Russ: And he made an album. He still makes albums. Him and Ringo, still makes albums.

Dr. Gwynette: So yeah, it’s just fascinating that they’re still winning fans to this day. I hope people who listen today can appreciate the Beatles all over again and please go back to the albums. If you listen to vinyl, break them out. If you listen to tape decks, eight tracks, CDs, hit iTunes, Spotify, wherever you can and just listen to that music because it will never be duplicated. It’s really-

Russ: No. I mean, there’s people who record them in Motown or the country westerns jazz and even R&B and they could put their thumbprint in it but it doesn’t have that same quality.
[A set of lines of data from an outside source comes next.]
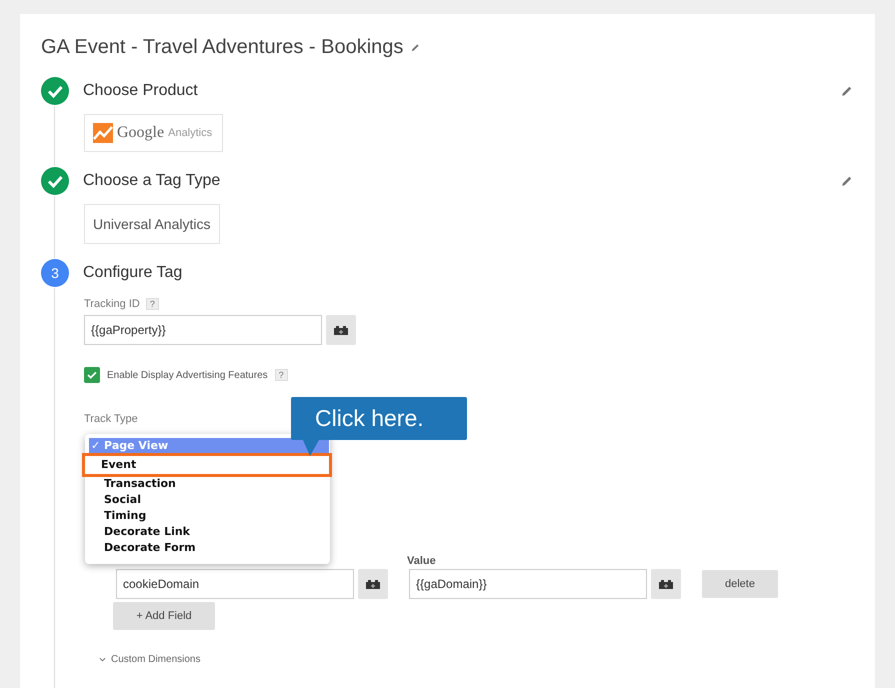  What do you see at coordinates (235, 584) in the screenshot?
I see `field-name-input: cookieDomain` at bounding box center [235, 584].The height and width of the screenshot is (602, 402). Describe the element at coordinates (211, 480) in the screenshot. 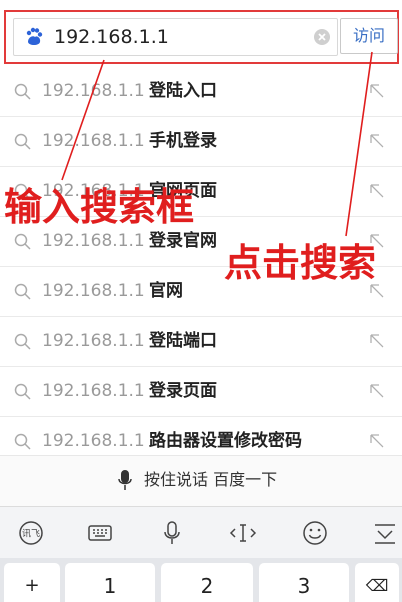

I see `voice-search-label: 按住说话 百度一下` at that location.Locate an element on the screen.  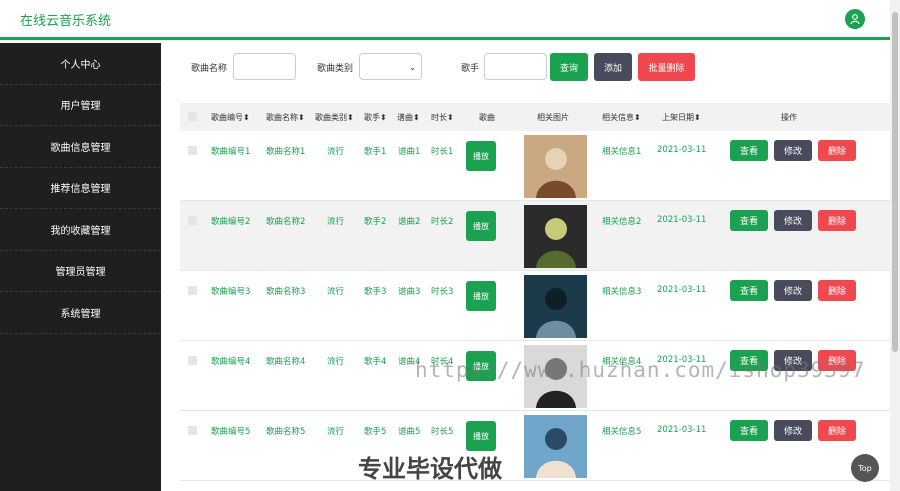
cell-info: 相关信息3 is located at coordinates (622, 292).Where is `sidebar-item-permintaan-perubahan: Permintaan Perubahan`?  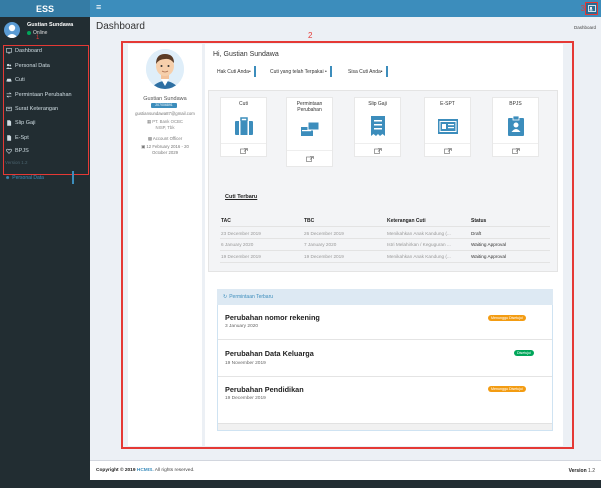
sidebar-item-permintaan-perubahan: Permintaan Perubahan is located at coordinates (39, 95).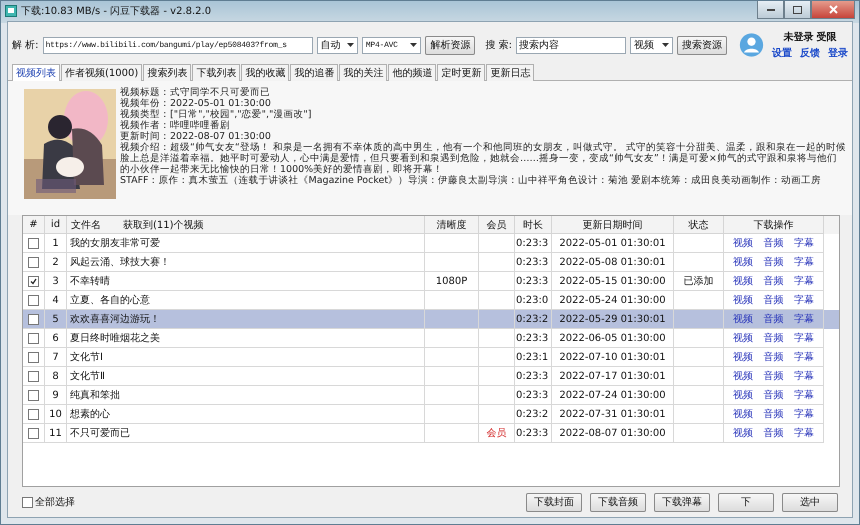  Describe the element at coordinates (168, 72) in the screenshot. I see `tab: 搜索列表` at that location.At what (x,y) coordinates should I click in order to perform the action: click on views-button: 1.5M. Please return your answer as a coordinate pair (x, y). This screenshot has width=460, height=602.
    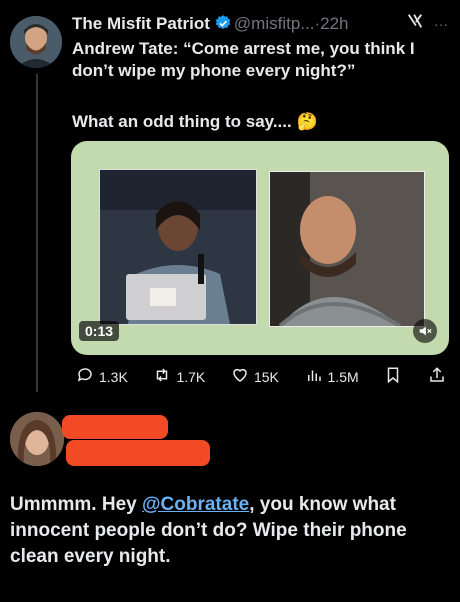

I mean, I like how they play it, but it’s not the same. I mean, it doesn’t have that style that… You could sing the song, but you don’t have that flavor.

Dr. Gwynette: Do you think that you and I should talk about the Beatles regularly on a regular show?

Russ: Yeah. Actually I was planning on being my silly self, but-

Dr. Gwynette: Please.

Russ: But yeah.

Dr. Gwynette: Yeah. You can always be your silly self on this pod and yeah, I think that we have the beginnings here of a great series about the Beatles that is at least one show, but let’s try to make it many more than one.

Russ: Sure.

Dr. Gwynette: Yeah. We’ve just scratched the surface, right?

Russ: Right.

Dr. Gwynette: Okay. Well, again, thank you to our audience for joining us today. I’m here with Russ from the Autism News NetWORK who is a lifelong Beatle fan and always will be, and we appreciate you being with us and we hope that you’ll join us for our next episode soon. I’m Dr. Gwynette from the Autism News NetWORK. Thank you for joining us.